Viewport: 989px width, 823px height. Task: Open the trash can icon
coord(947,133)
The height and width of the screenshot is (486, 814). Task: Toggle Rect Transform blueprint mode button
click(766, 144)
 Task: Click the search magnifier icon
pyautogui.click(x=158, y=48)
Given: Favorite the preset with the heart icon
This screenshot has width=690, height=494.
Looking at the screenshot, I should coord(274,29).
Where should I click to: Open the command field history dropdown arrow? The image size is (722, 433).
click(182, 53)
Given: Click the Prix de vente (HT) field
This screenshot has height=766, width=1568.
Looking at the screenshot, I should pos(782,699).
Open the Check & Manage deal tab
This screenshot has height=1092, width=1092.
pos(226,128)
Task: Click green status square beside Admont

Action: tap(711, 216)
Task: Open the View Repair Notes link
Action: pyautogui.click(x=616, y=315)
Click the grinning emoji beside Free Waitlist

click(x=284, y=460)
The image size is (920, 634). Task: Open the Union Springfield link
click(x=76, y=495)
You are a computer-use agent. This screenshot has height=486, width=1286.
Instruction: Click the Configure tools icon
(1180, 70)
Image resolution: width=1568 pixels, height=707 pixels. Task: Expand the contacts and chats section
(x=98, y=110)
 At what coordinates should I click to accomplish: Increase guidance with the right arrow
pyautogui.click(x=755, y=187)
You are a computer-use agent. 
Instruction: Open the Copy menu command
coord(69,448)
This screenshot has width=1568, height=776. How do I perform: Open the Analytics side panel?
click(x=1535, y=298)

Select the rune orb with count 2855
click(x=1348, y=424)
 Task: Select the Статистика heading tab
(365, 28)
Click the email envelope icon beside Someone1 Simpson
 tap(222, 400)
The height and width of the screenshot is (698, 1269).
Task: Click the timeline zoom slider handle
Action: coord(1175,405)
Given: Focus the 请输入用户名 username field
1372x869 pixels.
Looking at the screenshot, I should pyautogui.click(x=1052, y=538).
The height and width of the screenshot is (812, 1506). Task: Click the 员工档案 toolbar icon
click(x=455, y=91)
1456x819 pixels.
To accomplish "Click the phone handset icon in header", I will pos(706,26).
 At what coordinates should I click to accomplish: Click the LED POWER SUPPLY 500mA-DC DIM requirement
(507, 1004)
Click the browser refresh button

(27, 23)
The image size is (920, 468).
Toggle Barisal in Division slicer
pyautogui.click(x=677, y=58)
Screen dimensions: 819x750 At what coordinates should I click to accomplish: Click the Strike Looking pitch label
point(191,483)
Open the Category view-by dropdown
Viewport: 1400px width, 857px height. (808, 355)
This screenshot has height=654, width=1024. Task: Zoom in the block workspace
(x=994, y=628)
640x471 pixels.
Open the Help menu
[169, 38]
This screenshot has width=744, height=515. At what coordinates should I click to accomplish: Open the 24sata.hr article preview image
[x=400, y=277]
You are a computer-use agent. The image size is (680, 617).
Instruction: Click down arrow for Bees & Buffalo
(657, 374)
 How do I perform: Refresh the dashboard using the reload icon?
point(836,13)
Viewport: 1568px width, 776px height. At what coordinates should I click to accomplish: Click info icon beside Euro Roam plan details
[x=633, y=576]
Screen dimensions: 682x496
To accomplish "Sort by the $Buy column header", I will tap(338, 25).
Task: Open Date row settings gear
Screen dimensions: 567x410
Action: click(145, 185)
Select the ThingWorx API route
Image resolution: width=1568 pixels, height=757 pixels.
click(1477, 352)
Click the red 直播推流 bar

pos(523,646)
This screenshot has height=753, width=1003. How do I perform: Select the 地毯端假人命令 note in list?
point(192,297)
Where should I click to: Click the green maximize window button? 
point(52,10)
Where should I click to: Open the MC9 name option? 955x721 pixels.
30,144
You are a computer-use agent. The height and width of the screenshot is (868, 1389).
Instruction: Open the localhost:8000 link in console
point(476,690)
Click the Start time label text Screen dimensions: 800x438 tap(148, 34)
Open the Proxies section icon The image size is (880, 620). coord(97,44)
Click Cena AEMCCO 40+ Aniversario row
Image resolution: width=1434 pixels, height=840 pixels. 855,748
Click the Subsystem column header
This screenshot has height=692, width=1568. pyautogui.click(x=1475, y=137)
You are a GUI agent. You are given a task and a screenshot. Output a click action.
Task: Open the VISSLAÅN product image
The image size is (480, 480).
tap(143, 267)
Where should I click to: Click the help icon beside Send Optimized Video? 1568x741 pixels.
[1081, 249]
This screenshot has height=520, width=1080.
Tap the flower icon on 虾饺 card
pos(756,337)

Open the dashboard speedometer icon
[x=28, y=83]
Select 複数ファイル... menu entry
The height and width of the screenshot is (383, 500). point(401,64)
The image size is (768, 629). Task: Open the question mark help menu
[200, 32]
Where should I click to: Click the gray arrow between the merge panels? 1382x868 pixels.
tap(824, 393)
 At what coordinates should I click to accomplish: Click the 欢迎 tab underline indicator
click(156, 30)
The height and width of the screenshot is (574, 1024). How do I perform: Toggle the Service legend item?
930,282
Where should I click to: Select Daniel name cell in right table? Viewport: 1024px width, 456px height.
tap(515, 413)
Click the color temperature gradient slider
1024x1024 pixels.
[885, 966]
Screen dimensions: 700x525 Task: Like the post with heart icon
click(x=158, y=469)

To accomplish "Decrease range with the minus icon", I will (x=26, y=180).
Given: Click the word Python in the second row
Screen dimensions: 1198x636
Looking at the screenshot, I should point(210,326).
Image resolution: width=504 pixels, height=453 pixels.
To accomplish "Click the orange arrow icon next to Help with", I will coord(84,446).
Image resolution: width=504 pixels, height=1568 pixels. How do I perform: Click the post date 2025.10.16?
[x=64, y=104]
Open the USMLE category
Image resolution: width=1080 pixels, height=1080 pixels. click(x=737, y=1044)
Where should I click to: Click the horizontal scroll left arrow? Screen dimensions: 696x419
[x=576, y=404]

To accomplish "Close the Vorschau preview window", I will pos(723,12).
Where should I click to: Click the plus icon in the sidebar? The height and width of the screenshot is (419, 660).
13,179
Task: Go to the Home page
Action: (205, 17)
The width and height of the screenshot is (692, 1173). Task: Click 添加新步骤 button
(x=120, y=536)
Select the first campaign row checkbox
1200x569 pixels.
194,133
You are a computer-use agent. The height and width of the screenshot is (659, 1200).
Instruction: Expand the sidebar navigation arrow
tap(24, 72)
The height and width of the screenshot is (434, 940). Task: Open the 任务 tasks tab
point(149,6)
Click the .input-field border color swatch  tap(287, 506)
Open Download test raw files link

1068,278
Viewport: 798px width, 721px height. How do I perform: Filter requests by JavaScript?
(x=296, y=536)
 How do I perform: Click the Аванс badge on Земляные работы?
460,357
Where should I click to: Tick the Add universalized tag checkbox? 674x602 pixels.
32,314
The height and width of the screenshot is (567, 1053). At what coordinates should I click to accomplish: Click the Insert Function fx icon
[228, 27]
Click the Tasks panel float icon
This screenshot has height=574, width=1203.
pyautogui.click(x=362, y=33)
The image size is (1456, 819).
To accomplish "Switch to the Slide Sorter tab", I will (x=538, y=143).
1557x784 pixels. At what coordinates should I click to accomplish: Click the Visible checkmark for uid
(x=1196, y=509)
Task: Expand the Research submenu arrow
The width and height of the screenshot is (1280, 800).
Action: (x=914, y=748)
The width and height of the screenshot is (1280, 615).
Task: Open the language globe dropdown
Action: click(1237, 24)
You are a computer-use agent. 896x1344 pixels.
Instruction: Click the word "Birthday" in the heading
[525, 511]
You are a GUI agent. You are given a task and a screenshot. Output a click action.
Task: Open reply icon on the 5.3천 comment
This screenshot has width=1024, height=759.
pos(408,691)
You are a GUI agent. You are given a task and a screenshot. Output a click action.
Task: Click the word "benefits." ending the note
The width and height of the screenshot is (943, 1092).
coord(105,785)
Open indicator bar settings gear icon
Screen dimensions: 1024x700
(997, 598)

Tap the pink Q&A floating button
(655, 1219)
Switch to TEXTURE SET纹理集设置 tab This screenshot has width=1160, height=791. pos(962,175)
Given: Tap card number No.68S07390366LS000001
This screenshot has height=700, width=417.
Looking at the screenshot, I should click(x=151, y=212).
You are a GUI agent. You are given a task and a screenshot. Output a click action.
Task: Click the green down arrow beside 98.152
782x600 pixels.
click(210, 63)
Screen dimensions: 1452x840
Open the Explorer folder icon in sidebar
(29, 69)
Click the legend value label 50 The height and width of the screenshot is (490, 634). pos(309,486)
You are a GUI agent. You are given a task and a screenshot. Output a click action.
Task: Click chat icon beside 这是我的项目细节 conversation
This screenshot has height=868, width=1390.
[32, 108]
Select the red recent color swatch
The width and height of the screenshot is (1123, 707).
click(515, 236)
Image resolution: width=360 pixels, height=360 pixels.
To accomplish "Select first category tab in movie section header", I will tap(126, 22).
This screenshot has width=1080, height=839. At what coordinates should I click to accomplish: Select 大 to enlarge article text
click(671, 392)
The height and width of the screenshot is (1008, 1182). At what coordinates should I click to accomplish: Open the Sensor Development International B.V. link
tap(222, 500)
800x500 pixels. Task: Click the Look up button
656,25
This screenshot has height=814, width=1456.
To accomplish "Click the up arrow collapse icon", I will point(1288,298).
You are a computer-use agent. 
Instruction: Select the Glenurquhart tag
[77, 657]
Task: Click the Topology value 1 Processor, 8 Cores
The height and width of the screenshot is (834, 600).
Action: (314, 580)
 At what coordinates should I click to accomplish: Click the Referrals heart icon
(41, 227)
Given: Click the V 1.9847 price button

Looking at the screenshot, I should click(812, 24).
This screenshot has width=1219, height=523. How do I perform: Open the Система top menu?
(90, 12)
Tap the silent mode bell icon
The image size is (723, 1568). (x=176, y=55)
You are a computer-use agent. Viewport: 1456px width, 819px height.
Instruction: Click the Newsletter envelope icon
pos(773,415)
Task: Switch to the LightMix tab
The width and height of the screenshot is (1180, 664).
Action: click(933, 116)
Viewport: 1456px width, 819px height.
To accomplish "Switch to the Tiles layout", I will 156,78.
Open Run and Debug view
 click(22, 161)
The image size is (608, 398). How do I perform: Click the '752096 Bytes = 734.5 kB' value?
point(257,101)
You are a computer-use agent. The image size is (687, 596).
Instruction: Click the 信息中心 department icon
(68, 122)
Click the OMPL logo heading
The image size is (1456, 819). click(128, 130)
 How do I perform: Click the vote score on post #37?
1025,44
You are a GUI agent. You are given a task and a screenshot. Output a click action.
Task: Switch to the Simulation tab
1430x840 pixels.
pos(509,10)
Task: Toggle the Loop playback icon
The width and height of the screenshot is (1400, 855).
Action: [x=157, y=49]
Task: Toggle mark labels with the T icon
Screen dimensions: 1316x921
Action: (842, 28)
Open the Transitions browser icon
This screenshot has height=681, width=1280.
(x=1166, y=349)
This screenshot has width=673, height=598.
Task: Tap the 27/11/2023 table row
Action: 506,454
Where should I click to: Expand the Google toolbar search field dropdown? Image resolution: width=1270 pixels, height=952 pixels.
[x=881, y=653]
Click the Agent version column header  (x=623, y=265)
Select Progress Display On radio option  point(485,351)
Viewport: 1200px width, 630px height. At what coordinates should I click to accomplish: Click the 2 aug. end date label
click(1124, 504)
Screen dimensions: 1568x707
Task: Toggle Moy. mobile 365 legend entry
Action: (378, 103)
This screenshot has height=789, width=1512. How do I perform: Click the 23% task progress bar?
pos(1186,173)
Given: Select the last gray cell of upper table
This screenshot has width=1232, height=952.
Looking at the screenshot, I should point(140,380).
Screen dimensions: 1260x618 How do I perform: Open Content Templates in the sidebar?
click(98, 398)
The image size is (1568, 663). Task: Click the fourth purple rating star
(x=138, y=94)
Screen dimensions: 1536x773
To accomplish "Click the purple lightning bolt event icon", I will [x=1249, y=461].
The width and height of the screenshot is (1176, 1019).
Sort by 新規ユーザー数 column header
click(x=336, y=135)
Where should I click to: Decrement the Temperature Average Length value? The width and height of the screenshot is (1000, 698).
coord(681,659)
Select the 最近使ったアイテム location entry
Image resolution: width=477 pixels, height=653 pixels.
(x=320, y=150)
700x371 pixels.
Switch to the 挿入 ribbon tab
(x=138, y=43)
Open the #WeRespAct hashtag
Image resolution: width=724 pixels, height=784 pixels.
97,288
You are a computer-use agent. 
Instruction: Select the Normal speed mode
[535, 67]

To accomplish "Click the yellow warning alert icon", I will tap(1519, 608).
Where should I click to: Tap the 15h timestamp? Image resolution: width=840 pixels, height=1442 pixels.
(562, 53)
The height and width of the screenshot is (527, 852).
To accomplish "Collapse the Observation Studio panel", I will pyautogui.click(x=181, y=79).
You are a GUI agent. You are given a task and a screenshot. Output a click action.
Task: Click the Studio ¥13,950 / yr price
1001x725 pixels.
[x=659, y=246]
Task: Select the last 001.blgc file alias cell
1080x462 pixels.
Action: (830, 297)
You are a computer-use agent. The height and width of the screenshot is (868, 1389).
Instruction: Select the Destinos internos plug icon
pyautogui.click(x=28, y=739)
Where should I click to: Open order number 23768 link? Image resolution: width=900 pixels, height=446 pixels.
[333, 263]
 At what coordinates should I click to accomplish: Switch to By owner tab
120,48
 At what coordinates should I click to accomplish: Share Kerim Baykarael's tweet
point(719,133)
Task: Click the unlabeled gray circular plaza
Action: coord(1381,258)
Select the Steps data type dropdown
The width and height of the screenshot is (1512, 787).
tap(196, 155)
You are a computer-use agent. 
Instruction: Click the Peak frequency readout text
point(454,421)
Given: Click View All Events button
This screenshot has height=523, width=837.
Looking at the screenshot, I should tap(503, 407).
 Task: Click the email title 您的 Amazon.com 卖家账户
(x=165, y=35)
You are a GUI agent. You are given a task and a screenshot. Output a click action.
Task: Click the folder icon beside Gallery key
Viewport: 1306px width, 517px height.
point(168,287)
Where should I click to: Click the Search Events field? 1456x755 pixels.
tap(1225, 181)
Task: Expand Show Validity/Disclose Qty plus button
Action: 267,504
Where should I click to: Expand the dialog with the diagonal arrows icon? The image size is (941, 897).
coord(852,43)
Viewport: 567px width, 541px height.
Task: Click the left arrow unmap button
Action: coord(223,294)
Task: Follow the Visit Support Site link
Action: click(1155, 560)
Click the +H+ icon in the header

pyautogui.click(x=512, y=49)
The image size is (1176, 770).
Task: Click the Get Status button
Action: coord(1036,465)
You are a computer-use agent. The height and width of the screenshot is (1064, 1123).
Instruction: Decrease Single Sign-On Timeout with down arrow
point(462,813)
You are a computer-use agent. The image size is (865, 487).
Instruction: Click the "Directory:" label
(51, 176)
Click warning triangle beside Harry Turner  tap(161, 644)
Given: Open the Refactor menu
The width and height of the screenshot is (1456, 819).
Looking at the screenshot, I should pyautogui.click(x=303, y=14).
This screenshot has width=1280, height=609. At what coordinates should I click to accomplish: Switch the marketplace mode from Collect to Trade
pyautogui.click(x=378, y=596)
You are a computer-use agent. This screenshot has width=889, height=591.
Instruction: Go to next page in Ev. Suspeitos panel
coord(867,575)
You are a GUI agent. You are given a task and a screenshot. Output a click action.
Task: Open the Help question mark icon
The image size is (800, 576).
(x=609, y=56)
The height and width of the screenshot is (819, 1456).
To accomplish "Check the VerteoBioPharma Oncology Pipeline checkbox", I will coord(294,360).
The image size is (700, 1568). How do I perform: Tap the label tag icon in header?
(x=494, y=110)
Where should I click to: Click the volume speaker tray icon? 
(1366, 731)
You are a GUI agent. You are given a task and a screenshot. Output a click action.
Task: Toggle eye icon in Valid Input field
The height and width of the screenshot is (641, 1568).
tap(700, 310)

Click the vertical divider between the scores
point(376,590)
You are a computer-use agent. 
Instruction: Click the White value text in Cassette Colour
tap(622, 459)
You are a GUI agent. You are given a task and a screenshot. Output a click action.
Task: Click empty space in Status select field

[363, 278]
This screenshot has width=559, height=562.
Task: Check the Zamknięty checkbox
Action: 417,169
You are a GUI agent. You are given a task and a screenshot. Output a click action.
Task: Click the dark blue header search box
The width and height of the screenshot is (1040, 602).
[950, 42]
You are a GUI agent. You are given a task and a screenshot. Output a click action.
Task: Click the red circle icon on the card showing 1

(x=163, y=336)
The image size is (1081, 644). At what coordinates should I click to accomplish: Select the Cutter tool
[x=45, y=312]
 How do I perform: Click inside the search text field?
========================================
Requirements
Lay out the part of the material above that opens with the line containing "The image size is (920, 468)." and closes with the line containing "Action: click(145, 185)", both lines included, as a Markdown table with the columns Row and Line. Number each line in the Row column, and leave out any blank lines.

Task output
| Row | Line |
|---|---|
| 1 | The image size is (920, 468). |
| 2 | Toggle Barisal in Division slicer |
| 3 | pyautogui.click(x=677, y=58) |
| 4 | Screen dimensions: 819x750 At what coordinates should I click to accomplish: Click the Strike Looking pitch label |
| 5 | point(191,483) |
| 6 | Open the Category view-by dropdown |
| 7 | Viewport: 1400px width, 857px height. (808, 355) |
| 8 | This screenshot has height=654, width=1024. Task: Zoom in the block workspace |
| 9 | (x=994, y=628) |
| 10 | 640x471 pixels. |
| 11 | Open the Help menu |
| 12 | [169, 38] |
| 13 | This screenshot has width=744, height=515. At what coordinates should I click to accomplish: Open the 24sata.hr article preview image |
| 14 | [x=400, y=277] |
| 15 | You are a computer-use agent. The image size is (680, 617). |
| 16 | Instruction: Click down arrow for Bees & Buffalo |
| 17 | (657, 374) |
| 18 |  How do I perform: Refresh the dashboard using the reload icon? |
| 19 | point(836,13) |
| 20 | Viewport: 1568px width, 776px height. At what coordinates should I click to accomplish: Click info icon beside Euro Roam plan details |
| 21 | [x=633, y=576] |
| 22 | Screen dimensions: 682x496 |
| 23 | To accomplish "Sort by the $Buy column header", I will tap(338, 25). |
| 24 | Task: Open Date row settings gear |
| 25 | Screen dimensions: 567x410 |
| 26 | Action: click(145, 185) |